Conclusion
We combined the presence of plasma MIR148A, the concentration of total adiponectin and the expression of DNA methyltransferase 1 (DNMT1) in liver biopsy tissue to identify patients with non-physiological adiponectin. Weight loss and physical activity interventions complemented with the new method presented here could serve to monitor the physiological levels of adiponectin, thought to be important for long-term weight loss maintenance.
Methods
All patients (n = 33; 27 females; 6 males) signed informed consent. Metabolites, adiponectin and MIR148A were measured in fasting plasma. We followed MIQE for transcript profiles.
Objective
We sought to discover secreted biomarkers to monitor the recovery of physiological adiponectin levels with metabolic surgery, focusing on epigenetic changes that might predict adiponectin function. Design: We conducted a prospective observational study of patients undergoing metabolic surgery by Roux-en-Y Gastric Bypass (RYGB) for weight loss in a single center (IRB GHS # 1207-27).
Results
Patients lost on average 47 ± 12% excess BMI (%EBMI) after 12 weeks.

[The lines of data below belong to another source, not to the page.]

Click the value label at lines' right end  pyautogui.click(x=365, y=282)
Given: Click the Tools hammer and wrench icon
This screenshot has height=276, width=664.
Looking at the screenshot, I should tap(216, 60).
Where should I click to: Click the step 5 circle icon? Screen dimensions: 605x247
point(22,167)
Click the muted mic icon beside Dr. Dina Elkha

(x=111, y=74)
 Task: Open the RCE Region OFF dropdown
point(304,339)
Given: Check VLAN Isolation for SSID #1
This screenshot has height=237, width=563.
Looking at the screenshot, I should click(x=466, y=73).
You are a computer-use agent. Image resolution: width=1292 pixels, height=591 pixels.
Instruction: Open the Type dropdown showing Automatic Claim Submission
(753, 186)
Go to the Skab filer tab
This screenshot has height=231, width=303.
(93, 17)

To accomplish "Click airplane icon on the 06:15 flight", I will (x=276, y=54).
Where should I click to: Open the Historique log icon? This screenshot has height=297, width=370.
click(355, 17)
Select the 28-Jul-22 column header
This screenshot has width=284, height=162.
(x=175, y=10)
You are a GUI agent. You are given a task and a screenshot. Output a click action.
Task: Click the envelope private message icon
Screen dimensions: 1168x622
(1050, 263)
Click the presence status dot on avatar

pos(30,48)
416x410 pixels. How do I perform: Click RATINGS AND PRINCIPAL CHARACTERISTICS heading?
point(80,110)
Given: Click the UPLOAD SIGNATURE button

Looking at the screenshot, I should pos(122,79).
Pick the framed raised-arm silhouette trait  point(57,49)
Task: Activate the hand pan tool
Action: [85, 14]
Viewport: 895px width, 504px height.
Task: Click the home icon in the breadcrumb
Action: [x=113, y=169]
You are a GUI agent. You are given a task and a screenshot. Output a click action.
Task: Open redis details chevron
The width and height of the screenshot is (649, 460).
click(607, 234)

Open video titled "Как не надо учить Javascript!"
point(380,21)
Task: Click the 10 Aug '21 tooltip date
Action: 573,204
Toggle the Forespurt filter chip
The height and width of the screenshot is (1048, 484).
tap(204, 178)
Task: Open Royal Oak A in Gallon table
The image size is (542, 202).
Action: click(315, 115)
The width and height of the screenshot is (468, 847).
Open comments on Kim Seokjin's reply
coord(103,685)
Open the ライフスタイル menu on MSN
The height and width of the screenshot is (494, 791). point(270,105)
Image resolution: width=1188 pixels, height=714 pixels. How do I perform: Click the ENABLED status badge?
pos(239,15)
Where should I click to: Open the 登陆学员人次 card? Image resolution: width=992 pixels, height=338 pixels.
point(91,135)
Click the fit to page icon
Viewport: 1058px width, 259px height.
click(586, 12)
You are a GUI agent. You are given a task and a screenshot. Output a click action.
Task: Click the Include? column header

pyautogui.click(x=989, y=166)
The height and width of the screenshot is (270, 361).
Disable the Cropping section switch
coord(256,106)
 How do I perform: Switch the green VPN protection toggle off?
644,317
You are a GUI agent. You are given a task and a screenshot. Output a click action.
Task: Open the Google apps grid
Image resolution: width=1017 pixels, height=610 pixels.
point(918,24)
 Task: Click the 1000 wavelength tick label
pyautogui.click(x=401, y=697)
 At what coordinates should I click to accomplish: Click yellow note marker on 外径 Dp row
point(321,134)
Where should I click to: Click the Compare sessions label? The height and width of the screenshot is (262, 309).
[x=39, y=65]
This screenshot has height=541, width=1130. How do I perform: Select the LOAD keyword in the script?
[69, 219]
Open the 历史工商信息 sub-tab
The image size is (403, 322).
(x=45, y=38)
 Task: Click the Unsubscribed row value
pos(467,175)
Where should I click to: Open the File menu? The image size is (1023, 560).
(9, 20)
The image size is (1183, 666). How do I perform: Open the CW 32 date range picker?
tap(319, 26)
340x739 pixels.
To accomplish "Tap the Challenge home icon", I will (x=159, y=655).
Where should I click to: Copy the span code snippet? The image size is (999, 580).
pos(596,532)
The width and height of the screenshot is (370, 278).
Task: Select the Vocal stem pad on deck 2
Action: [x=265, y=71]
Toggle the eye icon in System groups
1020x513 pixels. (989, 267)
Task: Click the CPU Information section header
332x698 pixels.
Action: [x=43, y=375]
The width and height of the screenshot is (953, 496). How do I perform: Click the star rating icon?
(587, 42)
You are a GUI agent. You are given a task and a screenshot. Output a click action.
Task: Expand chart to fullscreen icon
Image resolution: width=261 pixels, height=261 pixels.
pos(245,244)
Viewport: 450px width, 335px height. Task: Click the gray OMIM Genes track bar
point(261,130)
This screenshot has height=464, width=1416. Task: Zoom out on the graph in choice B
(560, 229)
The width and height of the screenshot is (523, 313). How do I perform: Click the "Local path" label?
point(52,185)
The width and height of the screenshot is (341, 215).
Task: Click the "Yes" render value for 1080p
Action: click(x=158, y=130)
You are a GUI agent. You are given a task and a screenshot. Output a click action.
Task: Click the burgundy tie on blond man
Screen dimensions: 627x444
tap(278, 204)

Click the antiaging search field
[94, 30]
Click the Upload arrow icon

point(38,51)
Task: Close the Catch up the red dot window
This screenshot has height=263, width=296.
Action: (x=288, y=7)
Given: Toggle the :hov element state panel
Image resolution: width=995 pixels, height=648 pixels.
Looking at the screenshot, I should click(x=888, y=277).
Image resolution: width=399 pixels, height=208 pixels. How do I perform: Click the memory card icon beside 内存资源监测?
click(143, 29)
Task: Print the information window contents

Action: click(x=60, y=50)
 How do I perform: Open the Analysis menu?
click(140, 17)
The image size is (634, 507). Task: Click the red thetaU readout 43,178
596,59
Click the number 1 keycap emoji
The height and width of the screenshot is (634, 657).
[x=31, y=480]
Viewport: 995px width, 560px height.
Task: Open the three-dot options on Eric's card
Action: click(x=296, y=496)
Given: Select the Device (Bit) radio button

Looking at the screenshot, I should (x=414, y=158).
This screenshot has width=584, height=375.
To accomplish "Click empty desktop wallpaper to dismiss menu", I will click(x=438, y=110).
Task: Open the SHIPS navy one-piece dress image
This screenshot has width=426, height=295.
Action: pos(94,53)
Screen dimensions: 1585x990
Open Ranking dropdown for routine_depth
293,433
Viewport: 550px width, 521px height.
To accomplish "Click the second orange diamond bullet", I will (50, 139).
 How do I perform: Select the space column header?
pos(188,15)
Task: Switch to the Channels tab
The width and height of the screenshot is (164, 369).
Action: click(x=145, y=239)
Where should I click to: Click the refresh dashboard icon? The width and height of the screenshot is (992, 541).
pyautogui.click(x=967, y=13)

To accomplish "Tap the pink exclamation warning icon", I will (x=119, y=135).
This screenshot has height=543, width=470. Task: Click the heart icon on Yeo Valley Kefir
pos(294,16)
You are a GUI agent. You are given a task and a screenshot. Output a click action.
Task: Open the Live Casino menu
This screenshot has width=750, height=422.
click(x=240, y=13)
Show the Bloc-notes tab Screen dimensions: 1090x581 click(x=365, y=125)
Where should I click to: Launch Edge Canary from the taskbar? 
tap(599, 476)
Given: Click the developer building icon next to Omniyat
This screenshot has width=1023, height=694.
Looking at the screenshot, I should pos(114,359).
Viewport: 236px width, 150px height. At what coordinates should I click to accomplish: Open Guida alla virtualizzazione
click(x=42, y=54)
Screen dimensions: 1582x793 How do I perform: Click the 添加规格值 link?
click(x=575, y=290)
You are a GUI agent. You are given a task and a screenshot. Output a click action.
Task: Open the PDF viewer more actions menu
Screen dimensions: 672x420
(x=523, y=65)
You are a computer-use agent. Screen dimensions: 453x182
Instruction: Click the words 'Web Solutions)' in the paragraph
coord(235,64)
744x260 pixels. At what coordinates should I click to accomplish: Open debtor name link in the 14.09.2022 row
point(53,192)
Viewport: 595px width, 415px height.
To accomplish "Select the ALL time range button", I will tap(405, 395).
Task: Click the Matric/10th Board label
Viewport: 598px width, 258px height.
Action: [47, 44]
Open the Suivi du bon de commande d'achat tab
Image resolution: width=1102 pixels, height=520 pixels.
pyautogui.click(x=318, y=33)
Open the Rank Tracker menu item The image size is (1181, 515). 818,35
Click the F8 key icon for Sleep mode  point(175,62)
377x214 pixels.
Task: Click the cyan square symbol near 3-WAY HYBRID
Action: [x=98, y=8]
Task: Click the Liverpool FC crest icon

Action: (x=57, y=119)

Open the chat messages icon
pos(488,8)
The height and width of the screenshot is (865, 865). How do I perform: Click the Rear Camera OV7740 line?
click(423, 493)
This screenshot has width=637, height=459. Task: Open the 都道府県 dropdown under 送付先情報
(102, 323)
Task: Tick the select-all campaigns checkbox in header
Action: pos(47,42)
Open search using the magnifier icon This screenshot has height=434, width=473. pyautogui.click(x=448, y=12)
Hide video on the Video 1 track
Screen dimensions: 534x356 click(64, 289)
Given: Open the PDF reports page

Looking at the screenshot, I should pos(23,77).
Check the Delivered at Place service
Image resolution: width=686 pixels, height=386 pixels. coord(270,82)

Adiponectin pre, post or delta (post minus pre) did not correlate with %EBMIL. A decrease in adiponectin following weight loss surgery was observed in a subset of patients, chi-square test of independence rejects the null hypotheses that the liver DNA methyltransferase 1 (DNMT1) and delta adiponectin are independent (chi-square statistics χ2 = 6.9205, P = 0.00852, n = 33), as well as MIR148A and delta adiponectin are independent (chi-square statistics χ2 = 9.6823, P = 0.00186, n = 33). The presence of plasma MIR148A allows identification of patients that appear to be adiponectin insensitive at baseline.